+++ DATA EXCERPTS +++
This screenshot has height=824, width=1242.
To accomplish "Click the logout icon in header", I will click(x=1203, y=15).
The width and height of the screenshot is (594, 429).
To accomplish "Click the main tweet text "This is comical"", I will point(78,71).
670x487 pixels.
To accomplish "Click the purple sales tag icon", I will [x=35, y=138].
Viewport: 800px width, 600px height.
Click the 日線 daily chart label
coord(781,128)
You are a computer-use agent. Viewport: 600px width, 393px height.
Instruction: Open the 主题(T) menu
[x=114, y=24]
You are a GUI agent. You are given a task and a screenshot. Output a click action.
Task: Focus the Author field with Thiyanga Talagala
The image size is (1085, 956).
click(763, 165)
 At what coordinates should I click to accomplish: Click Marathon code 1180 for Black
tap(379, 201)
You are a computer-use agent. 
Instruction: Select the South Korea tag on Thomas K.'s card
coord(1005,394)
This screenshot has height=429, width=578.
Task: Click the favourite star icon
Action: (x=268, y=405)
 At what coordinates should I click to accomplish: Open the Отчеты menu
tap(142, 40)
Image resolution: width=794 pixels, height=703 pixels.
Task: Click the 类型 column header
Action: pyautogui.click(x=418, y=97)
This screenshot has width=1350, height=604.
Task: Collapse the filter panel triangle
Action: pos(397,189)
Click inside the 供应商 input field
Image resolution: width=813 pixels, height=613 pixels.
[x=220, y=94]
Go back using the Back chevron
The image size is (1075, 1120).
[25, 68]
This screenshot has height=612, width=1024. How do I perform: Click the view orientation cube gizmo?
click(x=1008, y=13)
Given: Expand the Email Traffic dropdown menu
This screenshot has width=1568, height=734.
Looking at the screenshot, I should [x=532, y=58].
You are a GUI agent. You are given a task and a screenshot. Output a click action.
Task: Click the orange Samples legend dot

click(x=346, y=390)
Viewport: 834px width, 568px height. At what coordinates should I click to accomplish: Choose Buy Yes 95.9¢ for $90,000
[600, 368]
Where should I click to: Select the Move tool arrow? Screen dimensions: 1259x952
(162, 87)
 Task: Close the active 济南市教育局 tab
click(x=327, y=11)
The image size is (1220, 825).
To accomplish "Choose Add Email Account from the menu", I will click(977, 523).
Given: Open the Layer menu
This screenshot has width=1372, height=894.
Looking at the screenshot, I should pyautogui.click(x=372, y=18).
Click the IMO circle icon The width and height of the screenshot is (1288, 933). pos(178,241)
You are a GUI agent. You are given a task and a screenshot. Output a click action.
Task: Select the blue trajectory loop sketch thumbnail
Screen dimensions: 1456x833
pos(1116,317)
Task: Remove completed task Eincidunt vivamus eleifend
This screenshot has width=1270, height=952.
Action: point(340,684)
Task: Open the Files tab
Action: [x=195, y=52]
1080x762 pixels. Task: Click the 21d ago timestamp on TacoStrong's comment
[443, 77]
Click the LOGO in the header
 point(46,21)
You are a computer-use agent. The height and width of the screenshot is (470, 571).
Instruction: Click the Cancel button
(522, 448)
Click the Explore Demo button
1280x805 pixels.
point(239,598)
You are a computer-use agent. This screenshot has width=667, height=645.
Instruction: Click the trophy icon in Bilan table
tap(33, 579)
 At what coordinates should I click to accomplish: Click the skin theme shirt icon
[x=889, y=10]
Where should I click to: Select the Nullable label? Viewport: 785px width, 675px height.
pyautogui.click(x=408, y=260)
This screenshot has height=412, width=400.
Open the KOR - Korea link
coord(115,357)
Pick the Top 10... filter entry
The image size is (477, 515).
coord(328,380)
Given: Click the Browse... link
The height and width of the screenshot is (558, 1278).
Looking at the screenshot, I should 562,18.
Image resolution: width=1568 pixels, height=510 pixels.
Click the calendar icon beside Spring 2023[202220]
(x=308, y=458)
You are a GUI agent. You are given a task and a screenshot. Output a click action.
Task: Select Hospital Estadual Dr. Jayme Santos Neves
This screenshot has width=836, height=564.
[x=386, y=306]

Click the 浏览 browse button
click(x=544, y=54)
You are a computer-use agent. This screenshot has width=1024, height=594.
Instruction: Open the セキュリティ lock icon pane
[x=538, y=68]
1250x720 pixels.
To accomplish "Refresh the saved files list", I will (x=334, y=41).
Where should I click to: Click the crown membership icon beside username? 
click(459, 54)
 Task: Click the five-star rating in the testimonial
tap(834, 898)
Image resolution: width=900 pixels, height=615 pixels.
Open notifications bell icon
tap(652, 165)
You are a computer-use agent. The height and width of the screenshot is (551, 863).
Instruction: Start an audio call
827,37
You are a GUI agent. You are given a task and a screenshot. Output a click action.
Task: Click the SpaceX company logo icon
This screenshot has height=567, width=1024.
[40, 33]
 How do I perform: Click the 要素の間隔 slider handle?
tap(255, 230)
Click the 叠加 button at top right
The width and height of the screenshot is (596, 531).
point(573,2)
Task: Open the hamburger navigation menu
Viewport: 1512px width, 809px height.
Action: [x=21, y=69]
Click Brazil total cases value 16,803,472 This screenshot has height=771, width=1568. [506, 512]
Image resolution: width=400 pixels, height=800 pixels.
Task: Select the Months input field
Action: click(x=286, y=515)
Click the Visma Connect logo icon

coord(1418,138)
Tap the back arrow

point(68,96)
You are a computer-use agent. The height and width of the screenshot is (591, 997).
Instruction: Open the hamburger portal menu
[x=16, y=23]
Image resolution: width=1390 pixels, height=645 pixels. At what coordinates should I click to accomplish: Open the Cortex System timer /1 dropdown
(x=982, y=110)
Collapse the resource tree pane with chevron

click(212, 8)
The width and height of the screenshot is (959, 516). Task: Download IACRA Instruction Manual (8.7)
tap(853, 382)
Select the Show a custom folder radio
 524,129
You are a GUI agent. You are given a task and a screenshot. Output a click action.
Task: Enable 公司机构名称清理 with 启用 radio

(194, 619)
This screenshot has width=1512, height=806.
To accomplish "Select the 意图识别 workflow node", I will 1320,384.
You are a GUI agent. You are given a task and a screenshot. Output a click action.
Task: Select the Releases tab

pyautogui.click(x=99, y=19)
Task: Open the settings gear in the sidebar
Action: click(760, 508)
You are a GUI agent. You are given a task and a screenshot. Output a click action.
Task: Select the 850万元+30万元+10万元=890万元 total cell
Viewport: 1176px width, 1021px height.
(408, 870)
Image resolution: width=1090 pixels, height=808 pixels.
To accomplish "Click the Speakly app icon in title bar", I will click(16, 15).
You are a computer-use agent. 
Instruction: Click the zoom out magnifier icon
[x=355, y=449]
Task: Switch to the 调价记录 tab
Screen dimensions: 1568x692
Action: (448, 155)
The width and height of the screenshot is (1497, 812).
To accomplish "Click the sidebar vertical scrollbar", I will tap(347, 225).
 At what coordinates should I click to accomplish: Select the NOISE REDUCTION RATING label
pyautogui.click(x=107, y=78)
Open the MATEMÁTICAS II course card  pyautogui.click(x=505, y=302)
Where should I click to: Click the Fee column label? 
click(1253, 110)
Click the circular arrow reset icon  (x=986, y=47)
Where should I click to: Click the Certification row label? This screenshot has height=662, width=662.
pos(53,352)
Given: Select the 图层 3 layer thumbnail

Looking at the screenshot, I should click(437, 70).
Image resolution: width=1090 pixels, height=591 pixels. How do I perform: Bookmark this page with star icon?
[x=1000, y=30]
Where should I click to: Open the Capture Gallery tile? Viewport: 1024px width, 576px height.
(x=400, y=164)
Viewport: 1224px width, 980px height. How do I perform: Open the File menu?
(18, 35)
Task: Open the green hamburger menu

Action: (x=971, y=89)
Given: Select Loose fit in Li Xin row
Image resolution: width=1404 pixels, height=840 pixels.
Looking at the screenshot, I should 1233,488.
+++
### WORK ITEM
Would you please work out how many lines of the data hold "computer"? Reply with the number alone.

### SOLUTION
8